Açıklamada, Dr. Erdem’in, hastanedeki çalışma ortamı nedeniyle çok üzgün ve mutsuz olduğu, mesleğine ve yaşamının bundan sonraki kısmına ilişkin kaygı duyduğu belirtilerek, “maruz kaldığı soruşturmaların, mevcut duruma dayanamayıp ardı ardına istifa eden asistanlar nedeniyle daha da ağırlaşan acil servisteki yoğun çalışma koşullarının, sık sık hasta ve hasta yakınlarının hakaret, tehdit ve fiziki şiddetine maruz kalmanın, aldığı maaşın ailesinden ayrı/tek başına yaşamaya olanak vermemesinin, üstelik Alo 184 SABİM hattına, kimi zaman isim-soyad ve imza dahi olmaksızın yapılan başvuruların hekimlerin kafasında Demoklesin kılıcı gibi sallanmasının, tüm bunlara rağmen hiç takdir edilmeme, hocaları tarafından sürekli olarak azarlanma, eleştirilme halinin” Erdem’i büyük bir baskı ve stres altına soktuğu ifade edildi.

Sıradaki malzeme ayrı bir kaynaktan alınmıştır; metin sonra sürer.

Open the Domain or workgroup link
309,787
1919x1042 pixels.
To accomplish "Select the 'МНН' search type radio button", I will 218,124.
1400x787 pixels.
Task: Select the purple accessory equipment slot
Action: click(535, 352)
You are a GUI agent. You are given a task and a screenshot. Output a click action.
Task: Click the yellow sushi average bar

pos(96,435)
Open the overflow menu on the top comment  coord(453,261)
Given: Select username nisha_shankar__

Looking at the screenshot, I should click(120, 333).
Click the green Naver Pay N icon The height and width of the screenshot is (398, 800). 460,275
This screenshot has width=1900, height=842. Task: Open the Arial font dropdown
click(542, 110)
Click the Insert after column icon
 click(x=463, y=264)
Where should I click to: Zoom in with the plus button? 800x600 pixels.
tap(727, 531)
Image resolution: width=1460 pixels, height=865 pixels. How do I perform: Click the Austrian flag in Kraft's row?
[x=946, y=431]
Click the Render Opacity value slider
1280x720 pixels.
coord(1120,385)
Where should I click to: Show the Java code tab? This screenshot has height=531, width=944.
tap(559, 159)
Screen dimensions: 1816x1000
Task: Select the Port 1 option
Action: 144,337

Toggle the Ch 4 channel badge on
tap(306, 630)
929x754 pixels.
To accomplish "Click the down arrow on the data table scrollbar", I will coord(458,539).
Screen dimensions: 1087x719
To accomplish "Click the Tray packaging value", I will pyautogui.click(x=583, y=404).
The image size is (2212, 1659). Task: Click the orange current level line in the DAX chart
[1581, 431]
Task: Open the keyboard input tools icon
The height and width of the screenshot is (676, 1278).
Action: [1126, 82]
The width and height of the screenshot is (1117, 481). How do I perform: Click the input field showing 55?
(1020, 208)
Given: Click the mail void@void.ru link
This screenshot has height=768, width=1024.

Açıklamada suç duyurusuna ilişkin şu bilgiler verildi: “Uyguladığı sağlık politikaları ve yaptığı açıklamalar nedeniyle Sağlık Bakanı Dr. Recep Akdağ, ilgili mevzuat ile tıpta uzmanlık eğitimin çağdaş standartlarda verilmesini sağlamakla,  güvenlik (şiddeti önemle) tedbirlerini almakla görevli olduğu halde, yoğun çalışma koşullarına, personel yetersizliğine, şiddetin açık hedefi hale gelmeye, eğitim-sizlik sürecine ilişkin hiçbir önlem almayan, görevinin gereğini yerine getirmeyen Ümraniye Eğitim ve Araştırma Hastanesi Başhekimi ve SABİM’in aktardığı ‘şikayeti’ en ufak bir süzgeçten geçirmeyip, doğrudan hekimden savunma istemenin vesilesi yapan, İstanbul Eğitim ve Araştırma Hastanesi Başhekimi hakkında şikayetçi olduk.”

 

Bu yaşananın ortak adının “mobbing/psikolojik şiddet”,  failinin ise “sağlık politikaları” olduğunun belirtildiği açıklamada, hekimlerin; performans sistemi, kötü ve yoğun çalışma koşulları, idarenin yoğun baskısı ve hasta yakınlarının şiddeti ile sarmalanmış durumda olduğuna dikkat çekildi.

Açıklamada, “Alo 184 SABİM hattını ‘iletişim’ amacıyla kurduğunu belirttiği halde,  bu iddianın aksine 184’ü;  ‘sağlık çalışanını ispiyon’ ve ‘sağlık çalışanını taciz’ hattı olarak işleterek, hiçbir eleme olmaksızın hekim hakkından soruşturma açılmasının vesilesi/dayanağı haline getiren, yaptığı açıklamalarla verdiği demeçlerle meslek itibarını ayaklar altına alan, şiddete kapı aralayan, hekim emeğini değersizleştiren Sağlık Bakanı’nın, sadece hekimlerin ve sağlık camiasının vicdanında değil, yargı ve adalet önünde hesap vermesi gerekir.” denildi.